▶ WHAT THE TASK REQUIRES
According to the news report below on Orange County COVID-19 hospitalizations, how many new infections did the county report for the three-day period since Friday?

▶ TEXT EXCERPT
▬▬▬▬▬▬▬▬▬▬

SANTA ANA, Calif. (CNS) — Orange County's number of COVID-19 hospitalizations jumped by nearly 20 more patients since Friday, and three more fatalities have been logged, according to data released Monday by the Orange County Health Care Agency.

Hospitalizations increased from 212 on Friday to 231 on Monday, with the number of intensive care patients ticking up from 54 to 56. The OCHCA does not update statistics on Saturdays and Sundays.


What You Need To Know

  • Orange County COVID-19 hospitalizations increased from 212 on Friday to 231 on Monday

  • ICU patients increased from 54 to 56

  • The county had 21.7% of its intensive care unit beds available and 68% of its ventilators as of Monday

  • The county also reported 874 new infections for the three-day period since Friday

The county had 21.7% of its intensive care unit beds available and 68% of its ventilators as of Monday.

▬▬▬▬▬▬▬▬▬▬

▶ DATA PROVIDED
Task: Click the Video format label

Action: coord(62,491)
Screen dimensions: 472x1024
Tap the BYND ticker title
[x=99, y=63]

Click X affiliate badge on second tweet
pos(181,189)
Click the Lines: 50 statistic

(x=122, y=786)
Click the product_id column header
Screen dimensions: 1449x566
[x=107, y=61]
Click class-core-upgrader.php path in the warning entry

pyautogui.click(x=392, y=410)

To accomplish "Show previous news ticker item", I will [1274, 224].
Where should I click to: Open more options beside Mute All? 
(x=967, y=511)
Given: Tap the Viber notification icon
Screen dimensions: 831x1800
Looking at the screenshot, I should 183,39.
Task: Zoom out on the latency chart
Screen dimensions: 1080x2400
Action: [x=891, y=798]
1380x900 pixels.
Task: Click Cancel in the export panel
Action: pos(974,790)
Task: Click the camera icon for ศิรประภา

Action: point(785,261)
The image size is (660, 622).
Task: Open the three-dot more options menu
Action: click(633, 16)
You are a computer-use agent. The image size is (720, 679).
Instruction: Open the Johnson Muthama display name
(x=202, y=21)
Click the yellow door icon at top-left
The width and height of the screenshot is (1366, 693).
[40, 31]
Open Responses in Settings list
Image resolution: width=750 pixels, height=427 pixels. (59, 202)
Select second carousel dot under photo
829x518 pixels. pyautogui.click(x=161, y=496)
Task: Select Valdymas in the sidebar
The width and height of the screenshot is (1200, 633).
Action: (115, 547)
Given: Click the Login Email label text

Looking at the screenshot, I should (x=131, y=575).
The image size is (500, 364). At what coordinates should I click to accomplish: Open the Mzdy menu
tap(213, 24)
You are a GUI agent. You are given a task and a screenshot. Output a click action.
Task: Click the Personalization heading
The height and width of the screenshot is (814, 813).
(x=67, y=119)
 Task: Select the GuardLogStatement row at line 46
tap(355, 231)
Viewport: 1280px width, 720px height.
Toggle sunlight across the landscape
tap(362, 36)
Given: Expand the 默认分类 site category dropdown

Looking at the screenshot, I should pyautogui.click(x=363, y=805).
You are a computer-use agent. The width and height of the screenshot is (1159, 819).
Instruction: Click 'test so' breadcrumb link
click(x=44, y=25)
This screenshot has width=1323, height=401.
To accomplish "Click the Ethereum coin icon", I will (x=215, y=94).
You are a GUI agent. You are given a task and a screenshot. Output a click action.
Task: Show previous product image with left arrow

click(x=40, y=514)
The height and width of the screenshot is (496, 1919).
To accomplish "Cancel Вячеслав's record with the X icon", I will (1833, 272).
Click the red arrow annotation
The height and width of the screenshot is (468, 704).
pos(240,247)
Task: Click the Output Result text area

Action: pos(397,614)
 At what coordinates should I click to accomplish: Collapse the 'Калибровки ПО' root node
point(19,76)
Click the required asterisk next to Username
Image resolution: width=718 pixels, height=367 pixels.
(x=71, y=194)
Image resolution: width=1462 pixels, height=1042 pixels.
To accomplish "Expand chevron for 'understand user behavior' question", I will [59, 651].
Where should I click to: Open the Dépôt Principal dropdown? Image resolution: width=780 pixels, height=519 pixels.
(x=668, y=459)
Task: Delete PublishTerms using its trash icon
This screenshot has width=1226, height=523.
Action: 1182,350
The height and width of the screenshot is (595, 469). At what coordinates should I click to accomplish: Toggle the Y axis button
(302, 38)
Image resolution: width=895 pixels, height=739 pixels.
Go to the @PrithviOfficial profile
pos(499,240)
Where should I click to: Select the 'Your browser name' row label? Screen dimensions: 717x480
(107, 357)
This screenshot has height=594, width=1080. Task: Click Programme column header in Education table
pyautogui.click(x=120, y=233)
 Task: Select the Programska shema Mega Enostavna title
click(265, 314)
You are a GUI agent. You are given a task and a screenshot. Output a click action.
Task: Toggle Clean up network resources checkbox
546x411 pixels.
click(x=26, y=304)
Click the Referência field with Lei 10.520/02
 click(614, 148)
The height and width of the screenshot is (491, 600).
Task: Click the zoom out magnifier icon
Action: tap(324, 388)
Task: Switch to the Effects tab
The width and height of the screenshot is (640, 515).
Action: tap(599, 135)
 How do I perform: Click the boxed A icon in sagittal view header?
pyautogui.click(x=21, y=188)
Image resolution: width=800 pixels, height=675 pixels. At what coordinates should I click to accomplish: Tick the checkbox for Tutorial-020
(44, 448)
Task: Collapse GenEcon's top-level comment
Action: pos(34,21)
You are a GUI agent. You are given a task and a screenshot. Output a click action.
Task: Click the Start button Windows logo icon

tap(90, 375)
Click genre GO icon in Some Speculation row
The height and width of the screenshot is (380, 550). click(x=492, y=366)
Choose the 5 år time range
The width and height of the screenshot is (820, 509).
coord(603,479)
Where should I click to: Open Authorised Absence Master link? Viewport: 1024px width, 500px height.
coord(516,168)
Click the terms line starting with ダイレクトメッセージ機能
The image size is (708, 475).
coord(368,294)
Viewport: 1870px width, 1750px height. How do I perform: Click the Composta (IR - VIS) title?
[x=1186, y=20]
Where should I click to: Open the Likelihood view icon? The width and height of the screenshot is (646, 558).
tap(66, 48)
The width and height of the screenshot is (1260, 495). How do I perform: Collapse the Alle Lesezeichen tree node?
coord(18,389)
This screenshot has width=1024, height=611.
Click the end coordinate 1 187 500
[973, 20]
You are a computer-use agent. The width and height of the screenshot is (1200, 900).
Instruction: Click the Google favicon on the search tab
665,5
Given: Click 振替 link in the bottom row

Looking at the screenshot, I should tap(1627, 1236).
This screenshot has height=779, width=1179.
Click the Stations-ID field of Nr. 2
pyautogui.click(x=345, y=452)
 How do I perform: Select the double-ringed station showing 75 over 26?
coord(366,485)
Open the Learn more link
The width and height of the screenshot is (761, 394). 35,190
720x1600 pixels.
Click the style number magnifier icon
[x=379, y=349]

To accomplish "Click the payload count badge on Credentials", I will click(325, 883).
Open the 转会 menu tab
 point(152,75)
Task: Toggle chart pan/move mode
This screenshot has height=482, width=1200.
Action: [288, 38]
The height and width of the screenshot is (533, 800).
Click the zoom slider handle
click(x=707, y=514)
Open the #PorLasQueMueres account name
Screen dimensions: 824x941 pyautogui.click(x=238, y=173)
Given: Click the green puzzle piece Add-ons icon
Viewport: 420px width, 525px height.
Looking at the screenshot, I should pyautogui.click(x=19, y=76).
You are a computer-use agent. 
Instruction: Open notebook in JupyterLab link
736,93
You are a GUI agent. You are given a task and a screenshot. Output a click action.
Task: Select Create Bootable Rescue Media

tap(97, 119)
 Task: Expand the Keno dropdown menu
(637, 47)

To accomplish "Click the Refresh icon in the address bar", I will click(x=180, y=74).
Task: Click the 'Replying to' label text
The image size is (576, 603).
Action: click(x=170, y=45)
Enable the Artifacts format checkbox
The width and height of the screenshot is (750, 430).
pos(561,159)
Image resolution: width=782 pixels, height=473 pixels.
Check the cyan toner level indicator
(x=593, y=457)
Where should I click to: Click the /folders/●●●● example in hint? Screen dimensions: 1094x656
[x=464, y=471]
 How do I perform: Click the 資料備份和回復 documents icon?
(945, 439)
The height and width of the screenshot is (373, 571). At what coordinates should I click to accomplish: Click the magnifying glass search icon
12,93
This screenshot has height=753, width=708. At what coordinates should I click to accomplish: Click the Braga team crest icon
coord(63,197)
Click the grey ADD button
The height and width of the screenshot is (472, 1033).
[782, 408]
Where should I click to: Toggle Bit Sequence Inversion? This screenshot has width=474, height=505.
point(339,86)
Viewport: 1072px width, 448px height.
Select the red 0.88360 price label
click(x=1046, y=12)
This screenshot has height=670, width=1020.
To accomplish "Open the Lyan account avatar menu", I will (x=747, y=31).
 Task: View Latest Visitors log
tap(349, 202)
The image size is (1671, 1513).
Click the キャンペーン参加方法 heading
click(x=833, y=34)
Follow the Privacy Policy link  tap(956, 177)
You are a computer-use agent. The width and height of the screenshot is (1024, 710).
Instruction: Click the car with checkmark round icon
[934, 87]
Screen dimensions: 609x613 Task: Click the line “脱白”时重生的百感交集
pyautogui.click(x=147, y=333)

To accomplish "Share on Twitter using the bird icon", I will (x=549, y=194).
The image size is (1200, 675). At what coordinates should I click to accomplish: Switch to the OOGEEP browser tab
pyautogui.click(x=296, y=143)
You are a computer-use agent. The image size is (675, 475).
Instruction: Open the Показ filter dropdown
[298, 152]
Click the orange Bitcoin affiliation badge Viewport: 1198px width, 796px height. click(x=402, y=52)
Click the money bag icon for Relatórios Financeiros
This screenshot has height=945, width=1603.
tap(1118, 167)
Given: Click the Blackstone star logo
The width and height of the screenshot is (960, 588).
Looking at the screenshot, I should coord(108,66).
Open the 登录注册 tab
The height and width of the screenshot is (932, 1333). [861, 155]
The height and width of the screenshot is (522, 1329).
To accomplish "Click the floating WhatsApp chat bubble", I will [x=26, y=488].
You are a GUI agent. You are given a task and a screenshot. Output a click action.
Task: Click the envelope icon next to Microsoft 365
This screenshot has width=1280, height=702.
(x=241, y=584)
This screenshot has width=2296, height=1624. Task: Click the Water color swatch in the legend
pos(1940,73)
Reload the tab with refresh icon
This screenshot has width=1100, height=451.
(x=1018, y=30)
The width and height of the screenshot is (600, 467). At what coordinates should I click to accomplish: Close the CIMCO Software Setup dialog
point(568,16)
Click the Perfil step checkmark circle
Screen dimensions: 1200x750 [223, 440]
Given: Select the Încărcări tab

▬▬▬▬▬▬▬▬▬▬

▶ EXERCISE ANSWER
874